== Data lines ==

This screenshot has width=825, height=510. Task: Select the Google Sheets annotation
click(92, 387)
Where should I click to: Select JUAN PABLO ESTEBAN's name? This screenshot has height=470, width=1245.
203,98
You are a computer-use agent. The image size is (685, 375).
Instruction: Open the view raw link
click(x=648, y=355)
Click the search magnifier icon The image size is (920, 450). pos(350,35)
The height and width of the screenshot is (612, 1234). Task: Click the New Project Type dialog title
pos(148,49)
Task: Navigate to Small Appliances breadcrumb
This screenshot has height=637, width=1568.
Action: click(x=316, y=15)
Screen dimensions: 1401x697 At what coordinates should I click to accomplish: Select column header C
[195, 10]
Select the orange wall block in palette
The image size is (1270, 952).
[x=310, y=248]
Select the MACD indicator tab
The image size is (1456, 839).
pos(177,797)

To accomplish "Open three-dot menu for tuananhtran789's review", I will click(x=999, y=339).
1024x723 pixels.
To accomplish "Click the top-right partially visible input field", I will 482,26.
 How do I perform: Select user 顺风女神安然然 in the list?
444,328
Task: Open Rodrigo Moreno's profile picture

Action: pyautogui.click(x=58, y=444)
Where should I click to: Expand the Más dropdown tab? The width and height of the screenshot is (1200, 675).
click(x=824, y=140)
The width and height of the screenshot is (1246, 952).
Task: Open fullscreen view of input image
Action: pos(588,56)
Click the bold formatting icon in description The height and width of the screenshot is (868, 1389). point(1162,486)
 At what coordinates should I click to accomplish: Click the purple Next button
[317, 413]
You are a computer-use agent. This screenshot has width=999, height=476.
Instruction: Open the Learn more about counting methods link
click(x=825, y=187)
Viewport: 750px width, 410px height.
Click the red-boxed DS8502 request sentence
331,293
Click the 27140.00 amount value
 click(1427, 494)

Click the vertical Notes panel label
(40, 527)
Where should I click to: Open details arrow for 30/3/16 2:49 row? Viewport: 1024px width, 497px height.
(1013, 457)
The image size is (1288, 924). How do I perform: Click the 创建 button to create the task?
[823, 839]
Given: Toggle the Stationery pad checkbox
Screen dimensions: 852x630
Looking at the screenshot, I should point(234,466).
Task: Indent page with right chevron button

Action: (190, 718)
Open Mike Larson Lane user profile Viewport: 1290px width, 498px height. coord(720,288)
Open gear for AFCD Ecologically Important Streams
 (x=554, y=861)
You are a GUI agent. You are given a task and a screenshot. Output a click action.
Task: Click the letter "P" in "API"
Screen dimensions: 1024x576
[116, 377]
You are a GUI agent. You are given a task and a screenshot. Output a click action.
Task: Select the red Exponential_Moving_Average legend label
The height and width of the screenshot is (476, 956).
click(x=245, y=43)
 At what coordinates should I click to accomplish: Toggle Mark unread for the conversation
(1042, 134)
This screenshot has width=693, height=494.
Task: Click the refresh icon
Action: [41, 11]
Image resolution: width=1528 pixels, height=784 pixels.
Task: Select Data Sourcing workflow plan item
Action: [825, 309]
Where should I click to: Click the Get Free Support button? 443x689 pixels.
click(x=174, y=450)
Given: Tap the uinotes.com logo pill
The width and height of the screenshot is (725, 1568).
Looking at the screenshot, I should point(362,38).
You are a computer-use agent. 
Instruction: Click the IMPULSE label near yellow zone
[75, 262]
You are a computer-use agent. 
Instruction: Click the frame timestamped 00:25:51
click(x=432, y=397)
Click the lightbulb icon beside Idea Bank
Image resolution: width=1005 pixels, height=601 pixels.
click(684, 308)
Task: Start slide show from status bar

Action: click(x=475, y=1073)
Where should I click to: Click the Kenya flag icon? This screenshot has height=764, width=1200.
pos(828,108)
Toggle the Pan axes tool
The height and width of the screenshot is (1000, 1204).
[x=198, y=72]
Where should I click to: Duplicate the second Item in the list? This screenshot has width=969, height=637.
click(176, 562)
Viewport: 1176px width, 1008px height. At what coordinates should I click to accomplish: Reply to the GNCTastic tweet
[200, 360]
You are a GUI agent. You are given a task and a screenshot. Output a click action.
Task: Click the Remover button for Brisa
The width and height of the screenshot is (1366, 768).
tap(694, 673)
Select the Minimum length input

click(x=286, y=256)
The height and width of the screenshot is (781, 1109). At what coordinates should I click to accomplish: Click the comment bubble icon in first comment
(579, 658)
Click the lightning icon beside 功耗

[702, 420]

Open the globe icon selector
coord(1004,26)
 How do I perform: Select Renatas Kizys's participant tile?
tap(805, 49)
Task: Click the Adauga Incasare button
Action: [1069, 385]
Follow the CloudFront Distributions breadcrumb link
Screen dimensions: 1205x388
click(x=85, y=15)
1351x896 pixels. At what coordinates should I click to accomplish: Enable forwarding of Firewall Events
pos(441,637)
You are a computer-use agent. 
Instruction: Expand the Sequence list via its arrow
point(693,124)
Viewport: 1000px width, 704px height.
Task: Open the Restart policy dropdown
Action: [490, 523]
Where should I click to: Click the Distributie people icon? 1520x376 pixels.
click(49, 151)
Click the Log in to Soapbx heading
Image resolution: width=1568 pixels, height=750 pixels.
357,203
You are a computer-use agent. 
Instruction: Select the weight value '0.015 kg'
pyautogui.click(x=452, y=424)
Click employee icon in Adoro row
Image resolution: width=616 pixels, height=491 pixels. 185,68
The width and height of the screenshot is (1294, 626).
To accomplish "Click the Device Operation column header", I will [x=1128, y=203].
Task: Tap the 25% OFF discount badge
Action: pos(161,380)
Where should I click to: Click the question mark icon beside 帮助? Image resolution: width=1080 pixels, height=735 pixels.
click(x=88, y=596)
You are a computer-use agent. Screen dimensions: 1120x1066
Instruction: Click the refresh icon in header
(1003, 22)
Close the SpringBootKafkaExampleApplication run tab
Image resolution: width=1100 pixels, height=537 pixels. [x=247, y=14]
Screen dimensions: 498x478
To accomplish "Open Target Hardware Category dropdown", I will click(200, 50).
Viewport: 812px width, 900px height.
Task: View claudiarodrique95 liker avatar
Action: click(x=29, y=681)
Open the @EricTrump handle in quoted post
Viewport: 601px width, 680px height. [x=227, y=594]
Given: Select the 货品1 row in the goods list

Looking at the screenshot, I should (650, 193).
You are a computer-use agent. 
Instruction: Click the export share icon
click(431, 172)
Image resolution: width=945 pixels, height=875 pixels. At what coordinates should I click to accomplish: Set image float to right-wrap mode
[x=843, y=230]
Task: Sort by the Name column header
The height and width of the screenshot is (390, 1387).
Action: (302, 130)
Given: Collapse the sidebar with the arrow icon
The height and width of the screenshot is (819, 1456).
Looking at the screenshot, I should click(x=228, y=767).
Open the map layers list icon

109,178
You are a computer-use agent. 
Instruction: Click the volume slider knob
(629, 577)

===

Extract every line of the material above that contains the string "input", and reproduce each matching line verbatim.

# Task response:
To accomplish "Click the top-right partially visible input field", I will 482,26.
Task: Open fullscreen view of input image
Select the Minimum length input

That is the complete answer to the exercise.